Assigned task: If a line in the data below contains "will", copy it.

Saved data entries:
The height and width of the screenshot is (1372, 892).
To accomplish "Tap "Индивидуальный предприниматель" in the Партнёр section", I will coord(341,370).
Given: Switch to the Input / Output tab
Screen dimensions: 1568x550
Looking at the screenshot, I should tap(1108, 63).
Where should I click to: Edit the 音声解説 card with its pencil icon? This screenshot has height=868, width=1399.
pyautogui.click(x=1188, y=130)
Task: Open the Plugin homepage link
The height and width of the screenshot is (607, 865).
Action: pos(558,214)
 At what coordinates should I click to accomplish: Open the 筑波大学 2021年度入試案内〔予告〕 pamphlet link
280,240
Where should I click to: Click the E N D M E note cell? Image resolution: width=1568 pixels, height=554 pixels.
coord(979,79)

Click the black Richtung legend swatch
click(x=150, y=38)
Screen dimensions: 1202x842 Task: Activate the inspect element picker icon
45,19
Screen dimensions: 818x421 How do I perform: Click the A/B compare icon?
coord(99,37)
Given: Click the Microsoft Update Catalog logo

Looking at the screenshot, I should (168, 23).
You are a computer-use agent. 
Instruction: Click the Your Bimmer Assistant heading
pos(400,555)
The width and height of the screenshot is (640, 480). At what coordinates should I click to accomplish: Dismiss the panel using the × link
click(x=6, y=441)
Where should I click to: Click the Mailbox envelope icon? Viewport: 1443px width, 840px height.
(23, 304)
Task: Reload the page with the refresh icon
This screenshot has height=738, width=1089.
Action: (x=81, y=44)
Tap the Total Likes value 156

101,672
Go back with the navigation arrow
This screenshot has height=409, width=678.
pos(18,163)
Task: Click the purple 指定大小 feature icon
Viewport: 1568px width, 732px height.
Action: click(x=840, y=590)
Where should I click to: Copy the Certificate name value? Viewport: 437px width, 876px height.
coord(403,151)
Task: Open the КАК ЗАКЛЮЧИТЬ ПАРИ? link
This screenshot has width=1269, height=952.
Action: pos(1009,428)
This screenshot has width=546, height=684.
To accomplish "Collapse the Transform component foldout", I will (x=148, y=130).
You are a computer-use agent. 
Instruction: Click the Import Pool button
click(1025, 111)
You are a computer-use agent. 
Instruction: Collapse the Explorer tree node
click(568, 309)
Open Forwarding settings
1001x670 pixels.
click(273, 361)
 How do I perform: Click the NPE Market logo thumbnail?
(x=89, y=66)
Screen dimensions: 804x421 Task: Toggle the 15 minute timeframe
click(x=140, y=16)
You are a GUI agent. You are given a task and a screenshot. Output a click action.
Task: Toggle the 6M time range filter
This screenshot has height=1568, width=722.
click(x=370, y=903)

Response below:
To accomplish "Tap "Индивидуальный предприниматель" in the Партнёр section", I will coord(341,370).
To accomplish "Collapse the Transform component foldout", I will (x=148, y=130).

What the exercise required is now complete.